NEW YORK – Laporan terbaru PBB pada Rabu (27/6/2018) menyebut lebih dari 10.000 anak tewas atau mengalami penyiksaan akibat konflik bersenjata di seluruh dunia tahun lalu.
Sementara lainnya diperkosa, dipaksa menjadi tentara anak-anak atau terjebak dalam serangan terhadap sekolah dan rumah sakit.
Menurut laporan tahunan berjudul “Anak-Anak dan Konflik Bersenjata” itu, pelanggaran anak meningkat tajam selama 2017, dibandingkan tahun sebelumnya. Lebih dari 21.000 pelanggaran hak-hak anak dilaporkan sepanjang 2017.
Sementara itu PBB menilai koalisi Arab yang didukung Amerika, yang bertempur di Yaman, sebagai pihak yang bertanggung jawab atas kematian atau luka-luka pada separuh atau lebih dari 1.300 anak di negara miskin itu.

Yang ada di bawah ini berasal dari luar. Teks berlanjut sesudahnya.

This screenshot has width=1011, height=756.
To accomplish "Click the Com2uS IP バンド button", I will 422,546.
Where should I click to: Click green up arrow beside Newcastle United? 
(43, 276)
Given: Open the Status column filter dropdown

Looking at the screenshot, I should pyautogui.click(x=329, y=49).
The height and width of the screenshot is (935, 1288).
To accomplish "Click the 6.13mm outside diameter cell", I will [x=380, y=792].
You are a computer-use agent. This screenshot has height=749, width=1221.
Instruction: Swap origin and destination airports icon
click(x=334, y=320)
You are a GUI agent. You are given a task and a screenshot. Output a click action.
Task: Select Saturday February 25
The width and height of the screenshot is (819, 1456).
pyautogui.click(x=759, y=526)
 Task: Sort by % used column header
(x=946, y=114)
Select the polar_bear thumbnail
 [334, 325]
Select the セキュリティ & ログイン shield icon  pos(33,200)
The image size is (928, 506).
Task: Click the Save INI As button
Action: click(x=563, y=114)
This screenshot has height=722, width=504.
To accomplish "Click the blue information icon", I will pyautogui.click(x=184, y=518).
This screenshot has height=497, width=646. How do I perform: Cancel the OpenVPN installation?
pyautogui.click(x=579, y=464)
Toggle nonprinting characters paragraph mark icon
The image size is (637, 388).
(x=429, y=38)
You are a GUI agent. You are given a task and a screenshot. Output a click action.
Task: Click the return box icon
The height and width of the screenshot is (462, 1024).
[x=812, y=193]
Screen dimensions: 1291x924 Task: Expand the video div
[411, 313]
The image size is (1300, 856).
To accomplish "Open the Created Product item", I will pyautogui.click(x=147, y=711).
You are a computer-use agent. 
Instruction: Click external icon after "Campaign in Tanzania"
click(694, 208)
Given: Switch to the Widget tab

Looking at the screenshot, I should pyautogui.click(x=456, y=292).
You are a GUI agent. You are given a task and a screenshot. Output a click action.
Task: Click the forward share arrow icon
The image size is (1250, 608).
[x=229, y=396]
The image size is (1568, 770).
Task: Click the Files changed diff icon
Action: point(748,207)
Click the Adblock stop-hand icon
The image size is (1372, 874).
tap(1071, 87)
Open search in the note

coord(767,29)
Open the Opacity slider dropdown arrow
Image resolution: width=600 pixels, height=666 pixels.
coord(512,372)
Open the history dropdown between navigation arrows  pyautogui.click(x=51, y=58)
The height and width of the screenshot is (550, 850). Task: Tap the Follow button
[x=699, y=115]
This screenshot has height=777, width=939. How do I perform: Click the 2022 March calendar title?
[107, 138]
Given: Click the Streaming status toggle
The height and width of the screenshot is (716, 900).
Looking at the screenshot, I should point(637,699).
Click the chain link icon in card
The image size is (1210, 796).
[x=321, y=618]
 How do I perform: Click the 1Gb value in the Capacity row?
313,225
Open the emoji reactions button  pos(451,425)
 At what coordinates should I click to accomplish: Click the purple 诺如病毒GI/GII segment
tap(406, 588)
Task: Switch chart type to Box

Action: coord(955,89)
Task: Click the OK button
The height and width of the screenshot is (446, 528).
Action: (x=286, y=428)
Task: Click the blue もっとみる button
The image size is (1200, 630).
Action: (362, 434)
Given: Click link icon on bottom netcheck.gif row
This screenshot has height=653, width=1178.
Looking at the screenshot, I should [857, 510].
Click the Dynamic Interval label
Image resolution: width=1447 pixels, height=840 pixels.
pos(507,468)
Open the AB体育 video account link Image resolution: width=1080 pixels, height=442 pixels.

Diantara korban tewas yang dihitung dalam laporan itu adalah tentara anak-anak yang berusia 11 tahun dalam perang saudara di Yaman dan negara-negara lain.
“Intinya adalah anak-anak ini seharusnya tidak diperlakukan sebagai ’anak-anak yang kurang beruntung.’ Mereka berhak memperoleh hak yang sama sebagaimana setiap anak, untuk menjalani hidup mereka dengan penuh arti dan mendapat kesempatan untuk pulih,” ujar Virginia Gamba, Utusan Khusus PBB Untuk Isu Anak-Anak dan Konflik Bersenjata, dikutip VOA.
Laporan juga mencatat bahwa 21.000 pelanggaran hak anak-anak itu mencakup 10.000 anak yang dibunuh atau tersiksa, khususnya di Irak, Myanmar, Republik Afrika Tengah, Republik Demokratik Kongo, Sudan Selatan, Suriah dan Yaman. Angka itu meningkat dramatis dari 15.500 kasus semacam itu pada 2016.